И в декабре не каждый декабрист. Трещит огонь, и веет летним духом. Вот так сидеть и заоконный свист, Метельный свист ловить привычным ухом. Сидеть и думать, что вокруг зима, Что ветер гнет прохожих, как солому, Поскольку им недостает ума В такую ночь не выходить из дома. Подкинуть дров. Пижаму запахнуть. Лениво ложкой поболтать в стакане. Хлебнуть чайку. В газету заглянуть: Какая там погода в Магадане? И снова слушать заоконный свист. И задремать — до самого рассвета. Ведь в декабре — не каждый декабрист. Трещит огонь. У нас в квартире — лето…

ПУГАЧЕВСКАЯ ДОЧКА

«Казнить так казнить, жаловать так жаловать…»
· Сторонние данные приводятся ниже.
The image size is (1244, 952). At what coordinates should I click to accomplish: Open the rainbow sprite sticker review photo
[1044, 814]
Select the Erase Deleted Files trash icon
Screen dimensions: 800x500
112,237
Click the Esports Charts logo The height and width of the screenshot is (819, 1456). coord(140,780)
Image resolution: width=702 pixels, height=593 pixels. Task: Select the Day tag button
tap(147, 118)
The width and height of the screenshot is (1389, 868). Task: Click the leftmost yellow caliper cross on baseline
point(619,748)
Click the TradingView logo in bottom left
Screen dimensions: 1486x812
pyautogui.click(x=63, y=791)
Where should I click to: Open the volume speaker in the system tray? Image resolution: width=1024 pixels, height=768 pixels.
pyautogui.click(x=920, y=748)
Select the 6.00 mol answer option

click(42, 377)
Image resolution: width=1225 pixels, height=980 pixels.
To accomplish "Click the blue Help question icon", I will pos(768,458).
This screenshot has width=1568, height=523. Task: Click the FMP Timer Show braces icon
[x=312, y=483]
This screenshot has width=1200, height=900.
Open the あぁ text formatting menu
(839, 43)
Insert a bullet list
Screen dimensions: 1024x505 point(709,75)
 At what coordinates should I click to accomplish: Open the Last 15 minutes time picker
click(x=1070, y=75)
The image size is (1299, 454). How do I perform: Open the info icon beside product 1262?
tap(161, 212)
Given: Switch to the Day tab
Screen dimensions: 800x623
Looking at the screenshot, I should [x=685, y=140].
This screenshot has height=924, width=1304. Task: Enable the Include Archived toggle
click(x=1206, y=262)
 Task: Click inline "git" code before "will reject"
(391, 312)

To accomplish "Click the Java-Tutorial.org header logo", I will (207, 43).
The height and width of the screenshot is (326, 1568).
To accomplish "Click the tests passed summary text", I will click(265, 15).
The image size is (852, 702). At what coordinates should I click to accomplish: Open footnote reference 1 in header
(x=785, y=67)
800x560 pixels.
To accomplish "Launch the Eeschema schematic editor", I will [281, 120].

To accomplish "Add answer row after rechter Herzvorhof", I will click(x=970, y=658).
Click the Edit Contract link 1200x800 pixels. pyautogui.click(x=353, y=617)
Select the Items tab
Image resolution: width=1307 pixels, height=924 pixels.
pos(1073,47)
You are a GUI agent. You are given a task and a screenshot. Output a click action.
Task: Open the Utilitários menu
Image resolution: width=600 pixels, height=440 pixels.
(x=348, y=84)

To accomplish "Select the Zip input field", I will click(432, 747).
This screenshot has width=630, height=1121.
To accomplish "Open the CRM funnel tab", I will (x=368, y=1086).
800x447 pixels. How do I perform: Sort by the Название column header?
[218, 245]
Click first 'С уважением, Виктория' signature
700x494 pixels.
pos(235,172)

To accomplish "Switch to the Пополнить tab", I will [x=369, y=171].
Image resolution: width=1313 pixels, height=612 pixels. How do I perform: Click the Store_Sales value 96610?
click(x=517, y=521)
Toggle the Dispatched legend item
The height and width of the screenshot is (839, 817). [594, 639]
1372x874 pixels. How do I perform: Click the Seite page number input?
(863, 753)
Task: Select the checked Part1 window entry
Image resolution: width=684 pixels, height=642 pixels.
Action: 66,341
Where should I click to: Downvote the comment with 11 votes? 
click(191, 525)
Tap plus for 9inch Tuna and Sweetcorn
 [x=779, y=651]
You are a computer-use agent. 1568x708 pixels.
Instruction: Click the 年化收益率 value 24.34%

Слова Пугачева из «Капитанской дочки» Кто родился в сорочке, Кто и умер ни в чем. Капитанскую дочку Отпустил Пугачев. Здесь поставить бы точку, Только точка — обман: Пугачевскую дочку Не простил капитан. Он, тюремщик свирепый, Надругался над ней. Заточил ее в крепость До скончания дней. Там, где стены темницы Близко-близко сошлись, Как могла поместиться Ее длинная жизнь? В несмышленые годы Все казалось игрой: И тюремные своды, И за дверью конвой, И что трудно согреться, Ложка стынет у рта… И не выйти из детства: Крепко дверь заперта. Но — вину ли, беду ли — Растворила вода. Как отцовские пули, Простучали года. Молодой, беспокойный, Убыстряющий бег, Появился в Кексгольме Девятнадцатый век. И, пришелец невольный, Обреченный на жизнь, Появился в Кексгольме Молодой декабрист. Здесь, где холод и вьюга, Где полярная ночь, Он увидел старуху, Пугачевскую дочь. Он окликнул старуху И спросил об отце. Было пусто и глухо У нее на лице. Видно, силы ослабли, Подкосила беда. Как отцовские сабли, Просвистели года. Жизнь прошла — оттого ли Поумерилась боль? Ей казалось, что воля — Это крепость Кексгольм. Оттого ль, что ограда Была слишком тесна, Ей казалось, что радость — Это та же тоска. Вечный страх леденящий, Вечный каторжный труд. Ей казалось, иначе На земле не живут. И сегодня, и завтра — Холод, мрак и нужда… Как отцовские залпы, Прогремели года. Здесь поставить бы точку, Только точка — обман. Кто родился в сорочке, Тот опять капитан. При царе Николае И при прочих царях Он мордует, карает, Он гноит в крепостях. И невинные — винны, И опять и опять Чьим-то дочке и сыну За отца отвечать. А Кексгольмские стены Погружаются в ночь, Где она, Аграфена, Пугачевская дочь.